Quarterly report pursuant to Section 13 or 15(d)


3 Months Ended
Sep. 30, 2016
Debt Disclosure [Abstract]  

Note (3) - Debt: At September 30, 2016, the Company had a revolving line of credit facility (the “2011 Credit Facility”) which allowed for borrowings of up to $2,250,000. Borrowings under the 2011 Credit Facility, if any, bore bear interest at 2.50% per annum above the Adjusted LIBOR Market Index Rate. The maturity date under the 2011 Credit Facility was November 1, 2016. The Company’s obligations under the 2011 Credit Facility were guaranteed by the Company’s subsidiaries and collateralized by substantially all of the assets of the Company and its subsidiaries. The 2011 Credit Facility required the maintenance of certain fixed charge coverage and leverage ratios and contained other restrictive covenants, including limitations on the extent to which the Company and its subsidiaries could incur additional indebtedness, pay dividends, guarantee indebtedness of others, grant liens, sell assets and make investments.

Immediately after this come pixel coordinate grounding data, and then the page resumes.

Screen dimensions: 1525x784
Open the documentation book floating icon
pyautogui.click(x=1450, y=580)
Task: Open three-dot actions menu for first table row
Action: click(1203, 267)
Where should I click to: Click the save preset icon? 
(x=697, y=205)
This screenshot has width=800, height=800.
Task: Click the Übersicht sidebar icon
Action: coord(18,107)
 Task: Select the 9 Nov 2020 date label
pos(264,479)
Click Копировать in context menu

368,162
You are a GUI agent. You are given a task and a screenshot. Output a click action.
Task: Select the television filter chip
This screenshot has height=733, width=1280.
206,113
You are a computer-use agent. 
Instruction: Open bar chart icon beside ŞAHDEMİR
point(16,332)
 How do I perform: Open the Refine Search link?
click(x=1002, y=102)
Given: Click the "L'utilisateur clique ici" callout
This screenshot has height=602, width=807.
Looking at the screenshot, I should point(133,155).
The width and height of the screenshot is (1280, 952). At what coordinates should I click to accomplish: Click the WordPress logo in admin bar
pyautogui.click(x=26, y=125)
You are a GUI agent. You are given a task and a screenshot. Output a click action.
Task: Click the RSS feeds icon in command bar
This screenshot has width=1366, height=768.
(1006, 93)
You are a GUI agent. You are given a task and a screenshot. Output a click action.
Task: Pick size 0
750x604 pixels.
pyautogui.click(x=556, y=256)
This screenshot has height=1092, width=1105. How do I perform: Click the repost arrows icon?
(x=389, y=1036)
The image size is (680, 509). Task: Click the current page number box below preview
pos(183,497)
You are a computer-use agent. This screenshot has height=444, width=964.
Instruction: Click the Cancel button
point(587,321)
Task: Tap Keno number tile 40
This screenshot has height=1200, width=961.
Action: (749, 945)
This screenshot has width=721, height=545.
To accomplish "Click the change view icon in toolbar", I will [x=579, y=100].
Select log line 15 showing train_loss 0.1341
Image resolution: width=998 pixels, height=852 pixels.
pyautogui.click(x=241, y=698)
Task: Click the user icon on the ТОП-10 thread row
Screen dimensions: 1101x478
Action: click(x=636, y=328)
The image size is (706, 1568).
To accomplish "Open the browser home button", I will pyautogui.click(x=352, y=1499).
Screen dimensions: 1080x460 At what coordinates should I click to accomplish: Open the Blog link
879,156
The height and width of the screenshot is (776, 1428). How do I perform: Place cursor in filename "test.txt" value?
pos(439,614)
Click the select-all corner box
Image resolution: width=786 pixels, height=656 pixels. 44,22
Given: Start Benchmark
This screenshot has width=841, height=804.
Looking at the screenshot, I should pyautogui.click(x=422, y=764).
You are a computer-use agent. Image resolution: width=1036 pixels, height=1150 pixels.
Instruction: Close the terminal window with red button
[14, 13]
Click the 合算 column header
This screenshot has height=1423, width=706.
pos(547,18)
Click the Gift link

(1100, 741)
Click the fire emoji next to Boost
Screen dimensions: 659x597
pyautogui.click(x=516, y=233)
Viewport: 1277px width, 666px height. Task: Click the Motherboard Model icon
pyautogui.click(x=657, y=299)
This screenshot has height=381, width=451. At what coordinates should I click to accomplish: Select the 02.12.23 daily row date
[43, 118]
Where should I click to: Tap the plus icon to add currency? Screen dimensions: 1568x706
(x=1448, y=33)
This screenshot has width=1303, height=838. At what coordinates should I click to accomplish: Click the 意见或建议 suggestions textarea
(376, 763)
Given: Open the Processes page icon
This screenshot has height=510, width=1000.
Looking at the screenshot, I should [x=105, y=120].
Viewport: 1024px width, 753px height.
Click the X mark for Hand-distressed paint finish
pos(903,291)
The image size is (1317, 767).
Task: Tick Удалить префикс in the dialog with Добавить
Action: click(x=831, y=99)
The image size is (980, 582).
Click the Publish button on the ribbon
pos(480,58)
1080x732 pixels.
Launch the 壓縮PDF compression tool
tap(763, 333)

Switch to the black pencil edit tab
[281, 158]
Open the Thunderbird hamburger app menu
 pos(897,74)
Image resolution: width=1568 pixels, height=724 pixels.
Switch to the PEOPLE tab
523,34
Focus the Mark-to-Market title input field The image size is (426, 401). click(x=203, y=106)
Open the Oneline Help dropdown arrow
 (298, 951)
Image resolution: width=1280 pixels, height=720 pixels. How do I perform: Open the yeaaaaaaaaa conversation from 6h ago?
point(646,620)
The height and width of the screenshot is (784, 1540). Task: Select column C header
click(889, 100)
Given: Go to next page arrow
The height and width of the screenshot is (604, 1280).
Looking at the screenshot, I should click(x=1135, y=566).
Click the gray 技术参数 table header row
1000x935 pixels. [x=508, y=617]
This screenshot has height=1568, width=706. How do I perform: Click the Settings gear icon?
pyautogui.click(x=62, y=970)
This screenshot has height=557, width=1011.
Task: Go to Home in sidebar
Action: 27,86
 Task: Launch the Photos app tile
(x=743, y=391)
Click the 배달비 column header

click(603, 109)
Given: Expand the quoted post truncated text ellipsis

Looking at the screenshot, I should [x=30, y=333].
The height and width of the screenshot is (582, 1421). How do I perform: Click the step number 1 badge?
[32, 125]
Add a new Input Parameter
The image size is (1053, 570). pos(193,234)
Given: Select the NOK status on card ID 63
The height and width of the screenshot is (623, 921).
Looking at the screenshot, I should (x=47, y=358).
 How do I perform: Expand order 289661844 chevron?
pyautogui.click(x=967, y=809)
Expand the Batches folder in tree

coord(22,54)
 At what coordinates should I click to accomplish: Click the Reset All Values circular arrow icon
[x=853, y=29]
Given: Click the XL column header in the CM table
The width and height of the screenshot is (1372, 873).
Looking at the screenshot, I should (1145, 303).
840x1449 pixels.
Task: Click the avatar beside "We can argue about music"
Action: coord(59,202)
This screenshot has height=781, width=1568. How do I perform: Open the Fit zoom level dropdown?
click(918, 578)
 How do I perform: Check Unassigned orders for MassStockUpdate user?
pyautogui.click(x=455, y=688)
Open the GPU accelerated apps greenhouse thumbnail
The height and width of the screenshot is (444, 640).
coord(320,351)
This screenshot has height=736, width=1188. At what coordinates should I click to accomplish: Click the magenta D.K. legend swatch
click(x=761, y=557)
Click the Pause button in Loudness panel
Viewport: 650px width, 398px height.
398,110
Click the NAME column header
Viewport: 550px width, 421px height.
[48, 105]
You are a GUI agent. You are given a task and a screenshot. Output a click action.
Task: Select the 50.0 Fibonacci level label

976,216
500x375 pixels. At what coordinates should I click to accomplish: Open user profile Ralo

The Company was in compliance with these covenants at September 30, 2016 and June 30, 2016. No amounts were outstanding under the 2011 Credit Facility at September 30, 2016 or June 30, 2016, nor were there any amounts outstanding under the 2011 Credit Facility at any time during fiscal 2016 or the three months ended September 30, 2016.


Effective October 7, 2016, the 2011 Credit Facility was terminated in connection with the Company’s entry into a new $20,000,000 credit agreement, consisting of a maximum $15,000,000 million revolving line of credit and a $5,000,000 term loan. See Note 10, Subsequent Events, for additional information regarding the Company’s new credit facility.